■ TASK BRIEF ■
Write the next part of the student thesis descriptions, starting after the final sentence of the paragraph on high-altitude adaptation.

■ SUPPLIED PASSAGE ■
Laughter is fun.  We all like laughing.  But in addition to being fun, laughter is an important tool that we use to communicate meaning.  It signals that we are playing with something, be they words, puppies, or people’s feelings.  In my thesis I’ll be looking at the ways we take advantage of laughter as a communicative tool online.  Do we find lol and haha in contexts where we might expect laughter in face-to-face talk, or are they performing a different function entirely?  It is my hope that this project will shed light both on the meaning of laughter in context and on the relationship between body language and their textual equivalents online.

 

Paola Mendez

My research centers on the real world dynamics of pursuing social and environmental justice through urban planning, I'm conducting a case study of Focus: HOPE, a community-based non-profit organization in central Detroit, and gathering qualitative data about how they prioritize social justice needs and environmental goals in participatory planning and placemaking work in their HOPE Village Initiative. I'll examine the effectiveness of their programs in improving the quality of life for their community as well as explore the challenges and trade-offs associated with social justice and sustainability work in an impoverished neighborhood.

Meg Scribner

My thesis considers women’s issues and the representativeness of this category. My research examines the Violence Against Women Act of 1994, using this legislation as a case study with which to trace how political processes transform women’s interests and activism into federal policy. I am particularly interested in the nature of the state and its role in structuring institutional practices and public policy. Drawing from critical race theory and feminist political theory, I hope to draw broader conclusions about how women’s issues are conceptualized within the policymaking process and what this reveals about power dynamics and privilege within political institutions.

 

Jean-Pierre Seguin

Information pending.

Dan Whorf

More than 140 million individuals live in high-altitude environments, including populations of the Qinghair-Tibetan Plateau, the Andean Altiplano, and the Semien Plateau of Ethiopia. Despite the low oxygen levels that characterize these locations, these populations have physiologically adapted over thousands of years. Previous research has identified the EGLN1 gene as essential to high-altitude adaptation. My research will focus on specific single nucleotide polymorphisms in theEGLN1 gene to determine their roles in successful high-altitude adaptation. This research will impact understanding of hypoxia-related diseases, such as chronic pulmonary obstructive disease and lung disease.

■ DATASET CONTENT ■
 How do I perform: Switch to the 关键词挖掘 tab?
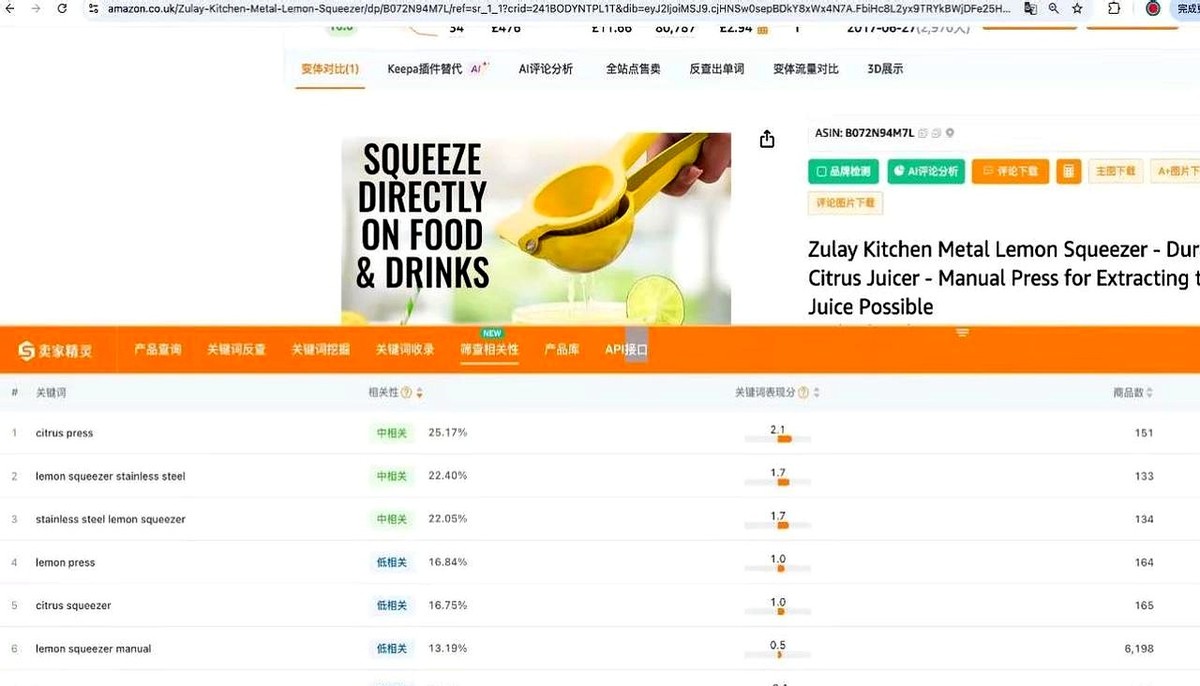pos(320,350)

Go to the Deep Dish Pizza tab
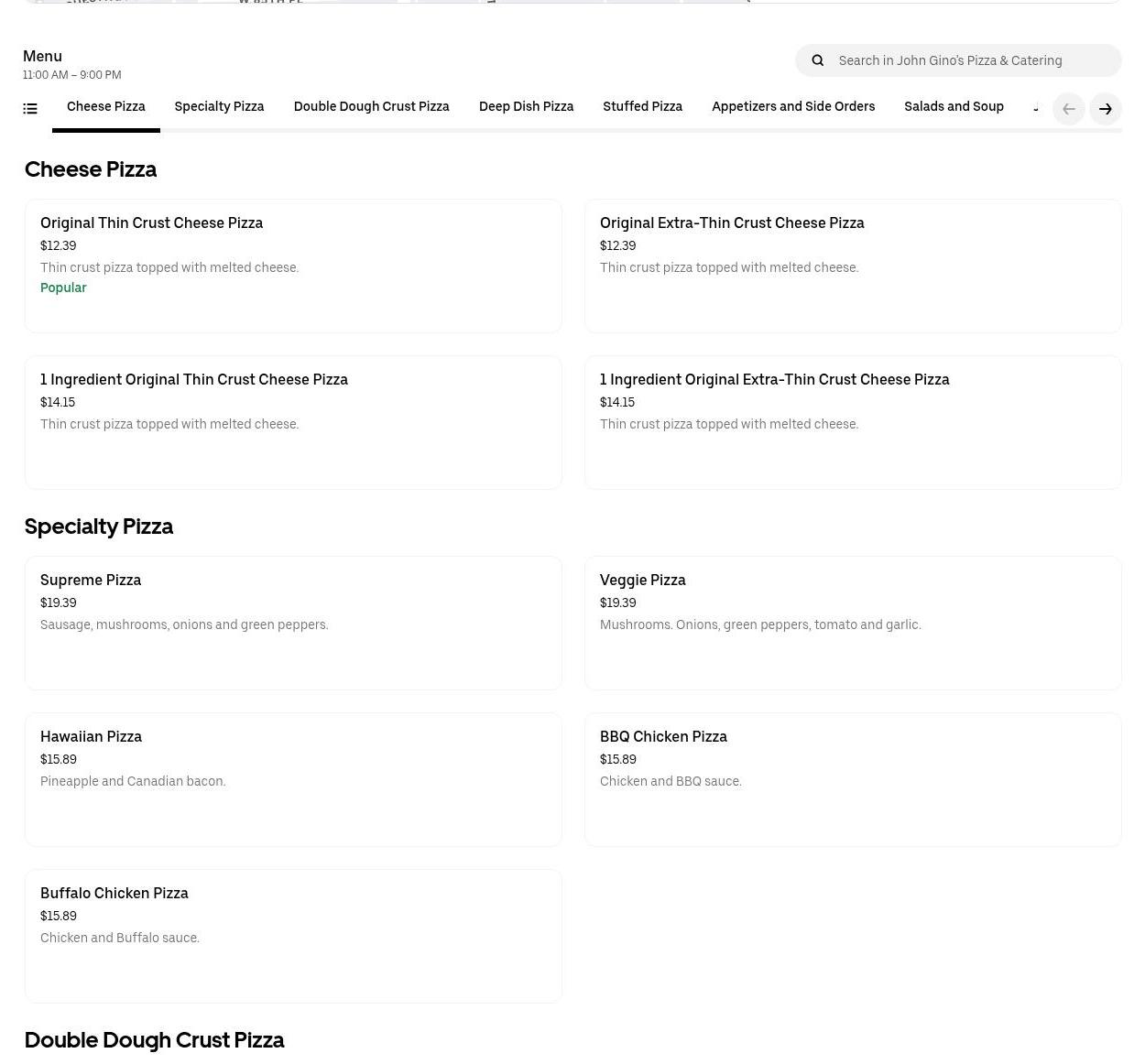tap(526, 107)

■ ANSWER ■
 

 

Seth Wolin

Information pending.

Kaidi Wu

Would you rather be a big frog in a small pond (e.g., a stellar student at a subpar college) or a small frog in a big pond (e.g., a mediocre student at a selective college)? My psychology honors thesis examines competition entry decisions across European American and Chinese populations. Specifically, it explores 1) if there is an evident entry preference towards performing well in a less selective group across European Americans and Chinese, and 2) if any cultural variation exists in the psychological tendencies underlying these entry decisions.

 

Marisa Xheka

My history thesis explores the Albanian post-war narrative of communism fused with xenophobia. I am studying the relationships between the Albanian communist partisan resistance leaders and American, English, and Soviet intelligence agents during World War II. These relationships were seminal to the East/West political orientation of Albania after the war and its eventually isolation from the rest of the world. And to examine the manifestation of how the political elite shaped politics and national identity in the post-war years, I will analyze the educational and cultural programs of the Albanian communist party.

 

Alisa Zoltowski

I am interested in studying the process of how we infer someone's motivations from his or her actions.  My thesis will approach this by using two-player games, in which players' strategies necessarily depend on making a prediction about the opponent.  My goal is to discover typical patterns of reasoning when making inferences in these interactions.  This will hopefully contribute useful knowledge about how we navigate social situations in our daily lives.